◆ Page extract:
It is a “national disgrace” that most care for older people is now delivered by private companies, according to a member of the Irish Human Rights and Equality Commission (IHREC).
Clarewoman Kathleen Lynch, professor of equality studies at University College Dublin, said logic of healthcare was different to that of profit.
“When people are sick, or when they’re unwell or if they’re at home on their own and lonely, they need time. Care is time-intensive, and time-intensivity and profit do not go together. Eighty per cent of our care for the elderly now is in the for-profit section, and it is in my view a national disgrace," she said.
Contracts to deliver homecare, as with any outsourced healthcare, are based on companies winning tenders.
Prof Lynch said international or global companies have a greater administrative capacity for this than local non-profit bodies.
“I’m from Co Clare, and you have Clarecare there, which is a fantastic community-led service,” she said.

◆ Recorded information:

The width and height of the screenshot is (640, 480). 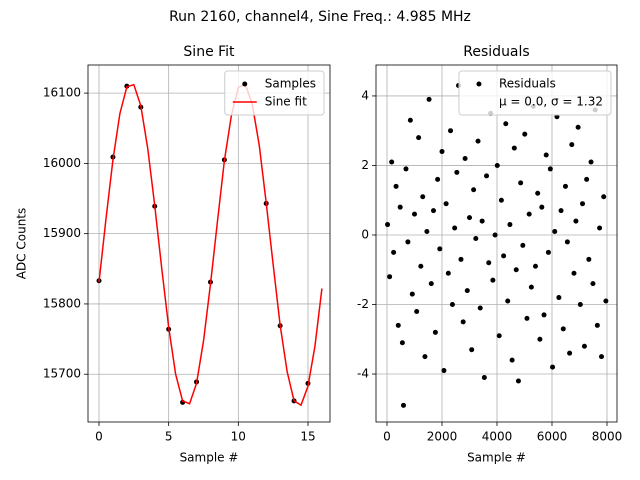 I want to click on y-axis-label: ADC Counts, so click(x=22, y=244). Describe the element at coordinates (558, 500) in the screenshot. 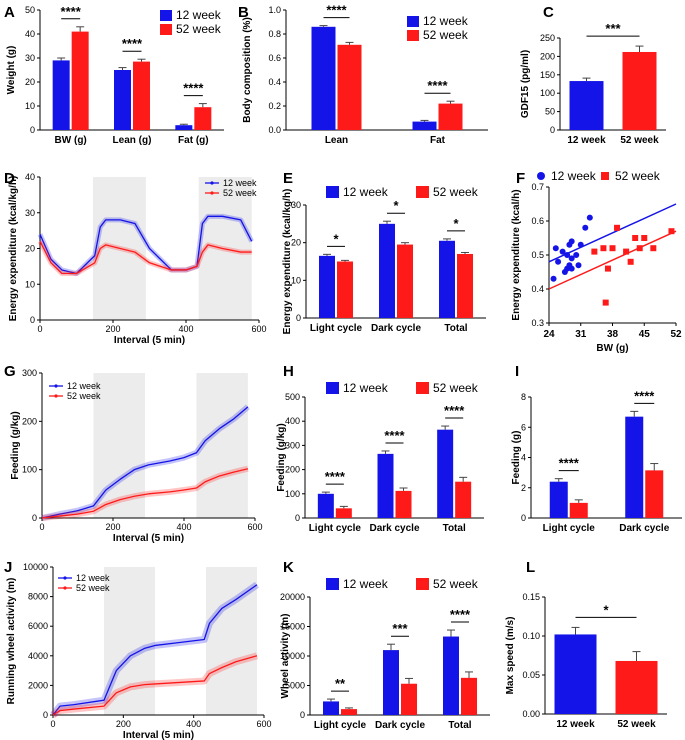

I see `bar-i-12-week` at that location.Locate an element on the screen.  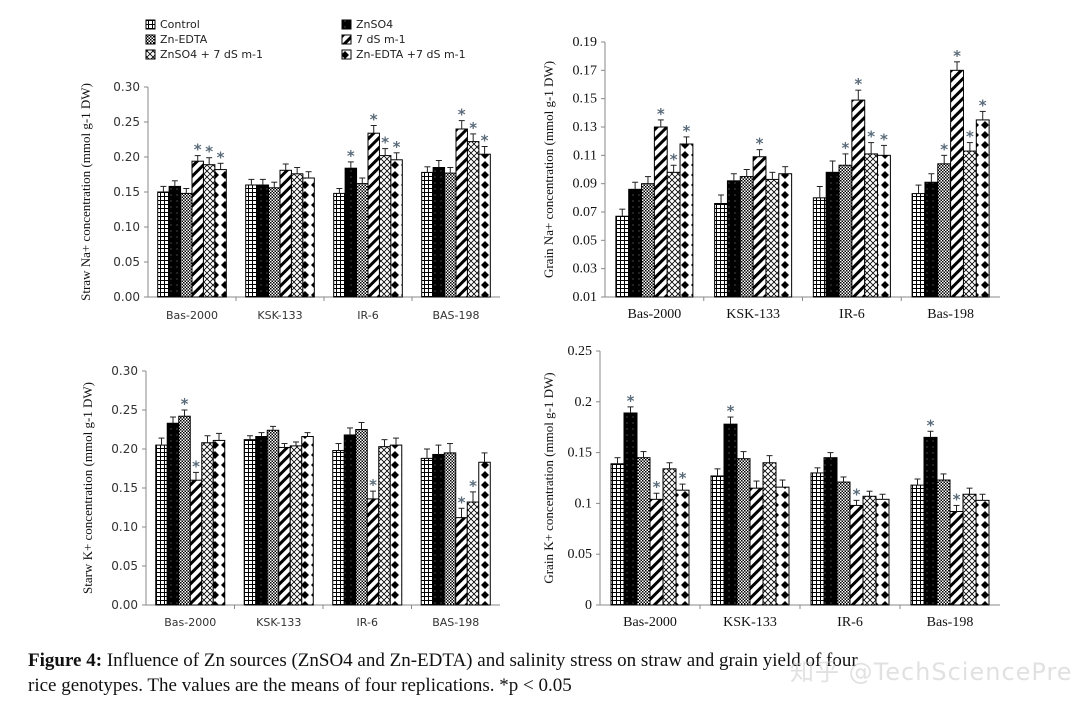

◆ Required work:
**1.** Rewrite the stretch of the article on private elder care from "Contracts to deliver" through "local non-profit bodies.", replacing "tenders" with "bids".
**2.** According to the article on private elder care, what share of care for the elderly is now in the for-profit section?

◆ Outputs by task:
**1.**
Contracts to deliver homecare, as with any outsourced healthcare, are based on companies winning bids.
Prof Lynch said international or global companies have a greater administrative capacity for this than local non-profit bodies.

**2.** Eighty percent.